From: tytso@mit.edu
Subject: Re: Help on Implementation of EXT3 type Ordered Mode in EXT4
Date: Tue, 9 Feb 2010 12:41:45 -0500
Message-ID: <20100209174145.GU4494@thunk.org>
References: <loom.20100204T064311-880@post.gmane.org>
 <20100209160522.GE15318@atrey.karlin.mff.cuni.cz>
Mime-Version: 1.0
Content-Type: text/plain; charset=us-ascii
Cc: Kailas Joshi <kailas.joshi@gmail.com>,
	Jiaying Zhang <jiayingz@google.com>, linux-ext4@vger.kernel.org
To: Jan Kara <jack@suse.cz>
Content-Disposition: inline
In-Reply-To: <20100209160522.GE15318@atrey.karlin.mff.cuni.cz>
Sender: linux-ext4-owner@vger.kernel.org

On Tue, Feb 09, 2010 at 05:05:22PM +0100, Jan Kara wrote:
>   Hi,
> 
> > I recently found that in EXT4 with delayed block the Ordered mode does not
> > bahave same as in EXT3.
> > I found a patch for this at http://lwn.net/Articles/324023/, but it has some
> > journal block estimation problem resulting into deadlock.
> > 
> > I would like to know if it has been solved.
> > If not, is it possible to solve it? What are the complexities involved?
>
> It has not been solved. The problem is that to commit data on
> transaction commit (which is what data=ordered mode has historically
> done), you have to allocate space for these blocks. But that
> allocation needs to modify a filesystem and thus journal more
> blocks... And that is tricky - we would have to reserve space in the
> current transaction for allocation of delayed data.  So it gets a
> bit messy...

The dioread_nolock patches from Jiaying, which are currently in the
unstable portion of the tree, is a partial solution to the
data=ordered problem, although it solves it in a slightly different
way.

As a side effect of trying to avoid locking on the direct I/O read
path, on the buffered I/O write path it changes things so the extent
tree is first changed so the blocks are allocated with the "extent
uninitialized" bit, and then only after the blocks hit the disk, via
the bh completion callback, do we set the extent so that it is marked
as containing initialized data.

As a result, if you crash before the extent tree is updated, when you
read from the file, you will get all zero's, instead of the data, thus
preventing the security leak.

It does mean that fsync() is slightly slower, since we now have to
flush the data blocks out, wait for the completion handler to fire and
update the extent in the same jbd2 transaction, and only then wait for
the barrier in the jbd2 transaction.  (And in fact, I'm not sure
fsync() is completely working correctly in the current patch in the
unstable patch stream, and there aren't race conditions where the
extent tree update slips into the next transaction.)  But it does
solve the problem.

The other downside with this solution is that it only works for files
that are extent-mapped, and if you do this with a converted ext3 file
system, and there are files that are still mapped using
direct/indirect blocks, when you change the mount option to be
data=writeback,dioread_nolock, the block allocating writes to these
legacy files could result in data getting exposed after a crash.

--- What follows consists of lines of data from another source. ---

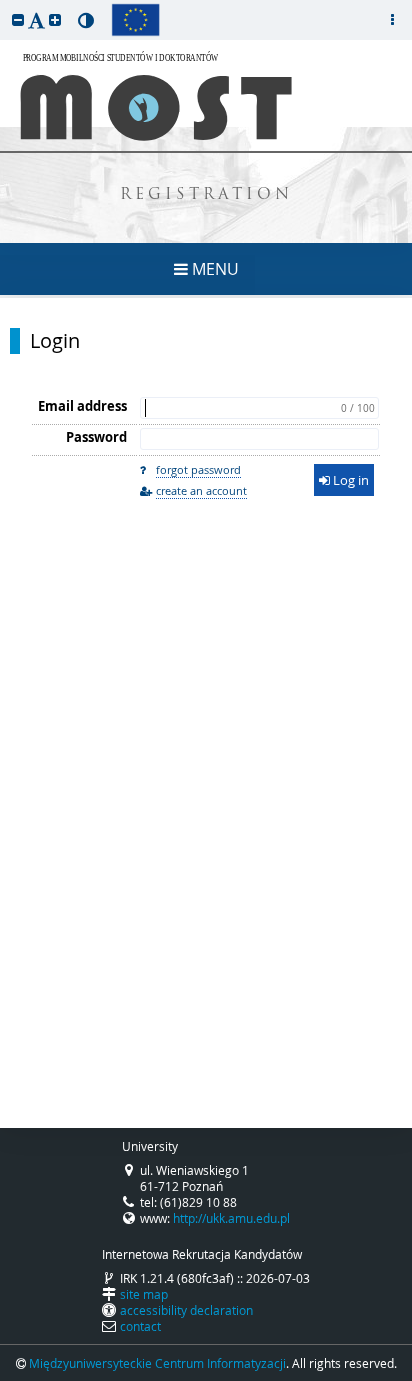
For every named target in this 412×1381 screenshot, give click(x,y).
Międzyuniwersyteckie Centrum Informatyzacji (157, 1363)
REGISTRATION (206, 195)
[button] (18, 19)
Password (96, 437)
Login (55, 341)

Depending on the workload the upside is that by using data=writeback
instead of data=ordered could far outweigh the downside of needing to
do an extra block I/O queue flush before the fsync, since it reduces
the number of entangled writes to only the metadata blocks, where
previously the entagled write problem affected metadata blocks plus
all freshly allocated blocks.

Kalias, this is something that I plan to look in the near future; if
you are interested in helping to benchmark and characterize this
solution, I'd be very interested in working with you.  Can you tell me
a little more about your use case and requirements?

  	      	    	     	      - Ted